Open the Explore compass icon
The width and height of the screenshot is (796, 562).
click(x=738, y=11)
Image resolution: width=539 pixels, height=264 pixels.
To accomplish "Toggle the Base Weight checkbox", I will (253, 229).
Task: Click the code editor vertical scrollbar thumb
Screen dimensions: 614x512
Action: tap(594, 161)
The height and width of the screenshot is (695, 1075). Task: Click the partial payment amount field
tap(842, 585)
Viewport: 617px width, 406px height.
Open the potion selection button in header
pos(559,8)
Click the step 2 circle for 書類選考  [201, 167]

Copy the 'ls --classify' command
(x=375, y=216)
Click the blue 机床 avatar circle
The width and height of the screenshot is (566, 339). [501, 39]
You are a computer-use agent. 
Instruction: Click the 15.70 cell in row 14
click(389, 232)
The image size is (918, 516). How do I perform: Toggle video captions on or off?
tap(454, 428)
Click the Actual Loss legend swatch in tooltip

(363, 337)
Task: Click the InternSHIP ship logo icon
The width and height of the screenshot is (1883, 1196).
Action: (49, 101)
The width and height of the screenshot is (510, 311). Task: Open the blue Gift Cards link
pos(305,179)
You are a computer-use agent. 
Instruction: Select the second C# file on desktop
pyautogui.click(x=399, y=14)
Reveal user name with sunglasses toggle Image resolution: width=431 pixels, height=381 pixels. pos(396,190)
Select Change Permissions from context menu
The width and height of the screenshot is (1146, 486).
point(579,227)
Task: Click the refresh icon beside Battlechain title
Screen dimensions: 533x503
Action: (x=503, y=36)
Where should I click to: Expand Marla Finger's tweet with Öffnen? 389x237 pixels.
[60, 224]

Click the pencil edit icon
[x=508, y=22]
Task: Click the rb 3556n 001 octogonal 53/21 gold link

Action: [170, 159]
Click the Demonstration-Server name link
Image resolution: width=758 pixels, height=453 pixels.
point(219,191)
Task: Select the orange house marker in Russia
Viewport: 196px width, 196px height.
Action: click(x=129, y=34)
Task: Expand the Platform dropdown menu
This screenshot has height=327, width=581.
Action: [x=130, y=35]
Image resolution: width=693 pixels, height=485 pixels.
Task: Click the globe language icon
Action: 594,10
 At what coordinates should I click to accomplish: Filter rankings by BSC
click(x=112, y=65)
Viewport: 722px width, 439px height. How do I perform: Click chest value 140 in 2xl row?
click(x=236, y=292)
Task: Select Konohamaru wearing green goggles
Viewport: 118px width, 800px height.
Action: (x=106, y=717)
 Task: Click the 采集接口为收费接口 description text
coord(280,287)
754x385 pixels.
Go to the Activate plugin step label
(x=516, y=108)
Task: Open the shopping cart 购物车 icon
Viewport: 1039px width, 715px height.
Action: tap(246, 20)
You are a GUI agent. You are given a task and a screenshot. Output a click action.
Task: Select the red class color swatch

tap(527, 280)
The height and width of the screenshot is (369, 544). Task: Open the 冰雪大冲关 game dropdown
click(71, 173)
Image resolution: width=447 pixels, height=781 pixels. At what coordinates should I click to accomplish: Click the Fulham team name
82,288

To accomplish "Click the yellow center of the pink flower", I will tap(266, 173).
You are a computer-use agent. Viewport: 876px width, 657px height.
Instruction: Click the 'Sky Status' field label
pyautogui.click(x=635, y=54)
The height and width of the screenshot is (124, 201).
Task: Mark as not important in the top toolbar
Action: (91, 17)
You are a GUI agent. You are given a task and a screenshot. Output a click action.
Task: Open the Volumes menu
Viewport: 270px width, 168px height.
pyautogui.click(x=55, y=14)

WHAT IS NEEDED: Reproduce verbatim the part of the items that opens with their first line and closes with the line containing "Action: (49, 101)", including both of those lines.

EXPECTED ANSWER:
Open the Explore compass icon
The width and height of the screenshot is (796, 562).
click(x=738, y=11)
Image resolution: width=539 pixels, height=264 pixels.
To accomplish "Toggle the Base Weight checkbox", I will (253, 229).
Task: Click the code editor vertical scrollbar thumb
Screen dimensions: 614x512
Action: tap(594, 161)
The height and width of the screenshot is (695, 1075). Task: Click the partial payment amount field
tap(842, 585)
Viewport: 617px width, 406px height.
Open the potion selection button in header
pos(559,8)
Click the step 2 circle for 書類選考  [201, 167]

Copy the 'ls --classify' command
(x=375, y=216)
Click the blue 机床 avatar circle
The width and height of the screenshot is (566, 339). [501, 39]
You are a computer-use agent. 
Instruction: Click the 15.70 cell in row 14
click(389, 232)
The image size is (918, 516). How do I perform: Toggle video captions on or off?
tap(454, 428)
Click the Actual Loss legend swatch in tooltip

(363, 337)
Task: Click the InternSHIP ship logo icon
The width and height of the screenshot is (1883, 1196).
Action: (49, 101)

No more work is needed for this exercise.